日本人日本画家
小倉遊亀は2000年に105歳で亡くなるまで、旺盛な制作活動を続けた日本画家である。小倉と同世代の女性画家たちの多くが、家庭との両立に苦しみ画業をあきらめたなかで、彼女は1980年に女性画家として二人目となる文化勲章を受章したことが示すように、国内で確固たる評価と地位を築いた稀有な存在であった。
小倉は1917年に奈良女子高等師範学校(現・奈良女子大学)を優秀な成績で卒業し、教師として身を立てた。絵は在学中に授業を受けただけで、独学の末に1920年に日本画家の安田靫彦(1884–1978年)に師事した。その後、安田が所属した日本美術院の公募展にチャレンジし、1926年に31歳で同展に初入選、1932年に37歳で女性として初めて同院のメンバーに選ばれた。
日本美術院は1898年に日本画や彫刻を研究する大学院のような組織として創設された在野の美術団体である。1914年に再興されてからは、メンバーの自由な制作と、東洋美術の伝統性を尊重することを表明し、多くの若い画家たちを育てた。小倉はメンバーとしての重圧と、教職との両立、加えて病気の実母の世話に苦しんだが、禅の修養が人間としての成長をもたらしたという。1938年には禅の師で30歳年上の小倉鉄樹(1865–1944年)と結婚し、実母と夫の世話に明け暮れながら、人一倍努力して制作を続けた。
小倉は画業の師である安田から、対象から得たリアリティを逃さないことと、これまで積み上げたスタイルにとらわれないことを指導され、それが生涯の指針になったと回想している。その教えを胸に、小倉は身近な事物に眼を向け、対象の内にある生命と、感興の要所をとらえた制作を目指した。
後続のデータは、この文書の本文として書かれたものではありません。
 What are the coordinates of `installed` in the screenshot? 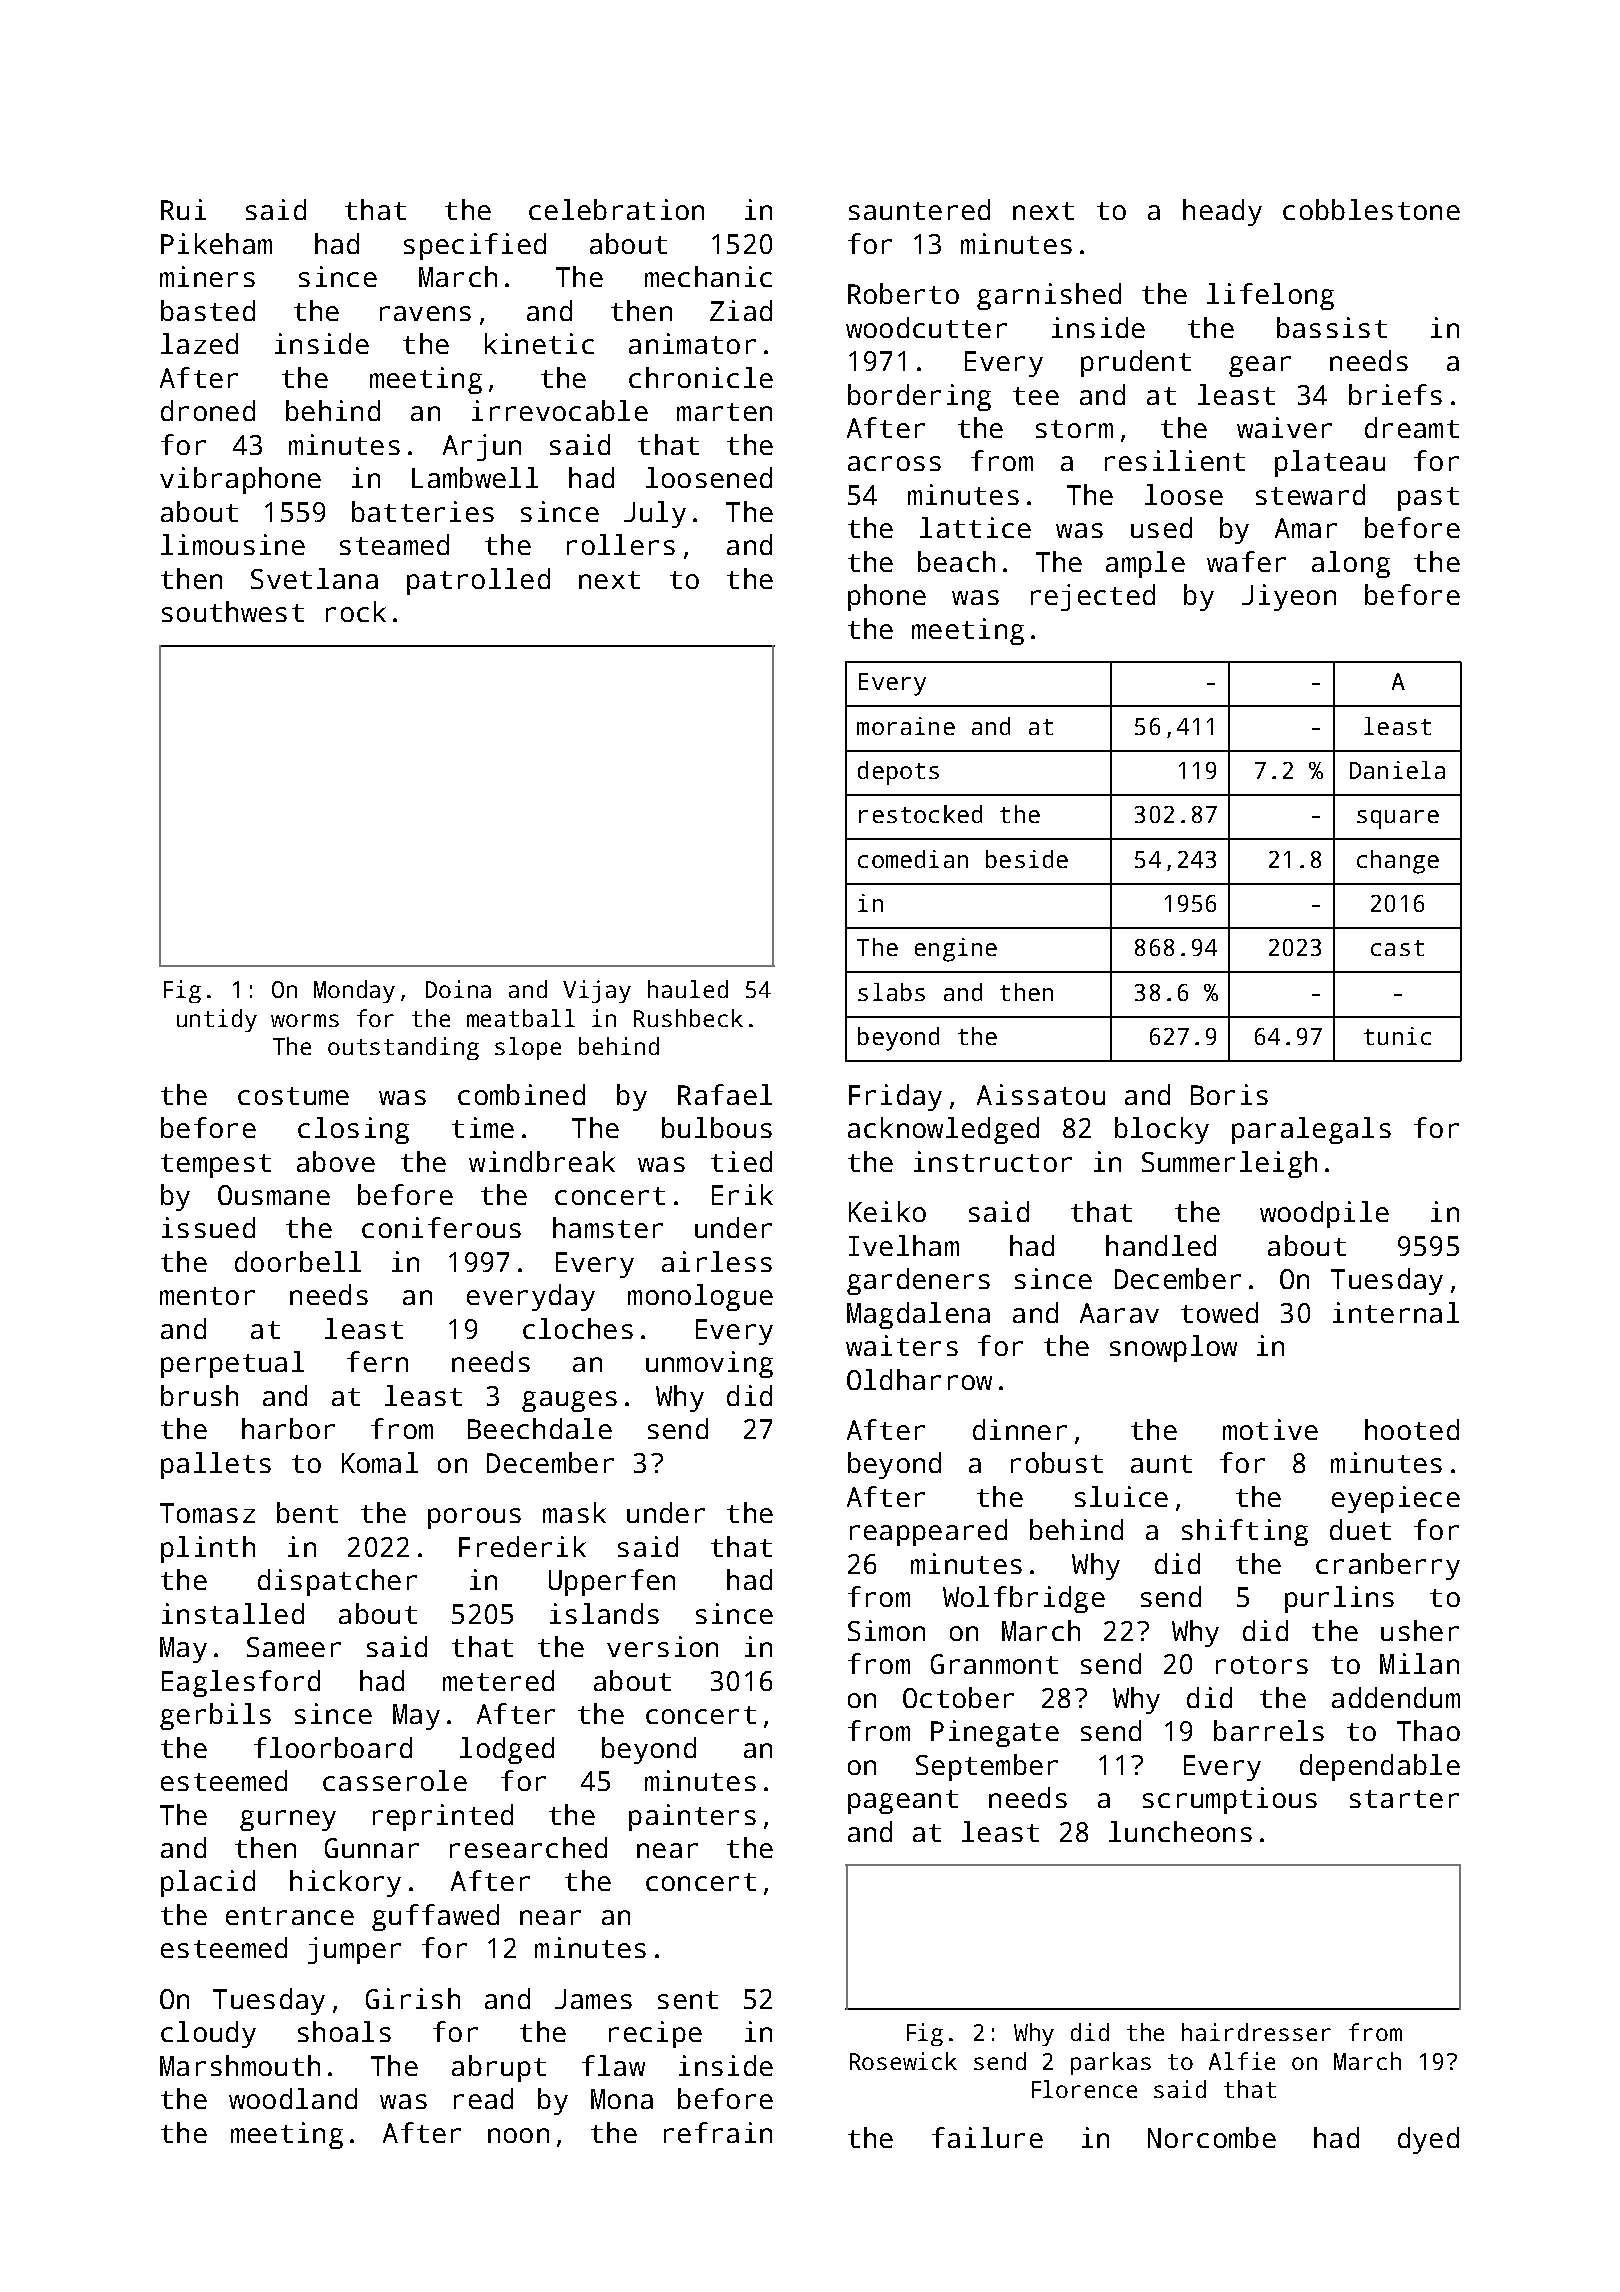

初期の代表的な作品に、入浴する女性を主題に、水中の人体やタイルの線を大胆に歪めて水のゆらぎを表現した《浴女 その一》(1938年)がある。入浴図に期待される情緒を排除し、形態の面白さを追求したこの作品は、小倉の造形への興味を明確に示している。翌年の《浴女 その二》(1939年)では、脱衣所での女性のまちまちな動作と、敷物の規則的な柄とを対比して思わぬ視覚効果を生じさせている。
1945年の敗戦を経て、1950年代にヨーロッパの芸術が国内に紹介されるようになると、小倉はそれらの造形手法にも学び、日本画に取り入れた。《コーちゃんの休日》(1960年)は、鮮やかな赤い背景と、敷物と着物の模様を取り合わせた感覚にアンリ・マティス(1869–1954年)との類似が見出せる。また《母子》(1961年)は、重量感のある人体とデフォルメがパブロ・ピカソ( 1881–1973年)に通じる。単なる模倣に終わらせず、日本画の装飾性を融合させたこの時期の作風は、日本画にあって知的かつ現代的で、小倉はこの頃から受賞歴を重ねていくことになった。
70歳を超えると、小倉の作風は再び変容を見せた。構図に意を凝らすものの、より簡潔で平明な描写となり、「明るく、温かく、たのしいもの」(作者の言葉)を表して多くの人の共感を集めた。親子と犬が連れ立って歩く《径》(1966年)は今でも老若男女の心をなごませる人気の作品である。この作品は釈迦に仕える僧侶のひたむきな心もちから着想したものであったが、それをかように表現するのが円熟期の小倉の真骨頂である。また、晩年まで繰り返し描いた静物画の魅力も忘れがたく、師である安田は小倉が住んだ北鎌倉にちなんで、それらを「北鎌倉の特産品」と呼んだ。
小倉は1976年には日本芸術院会員となり、長らく活動の舞台であった日本美術院では1990年から1996年まで理事長を務めた。著書に『画室の中から』(中央公論美術出版、1979年)、『画室のうちそと』(読売新聞社、1984年)がある。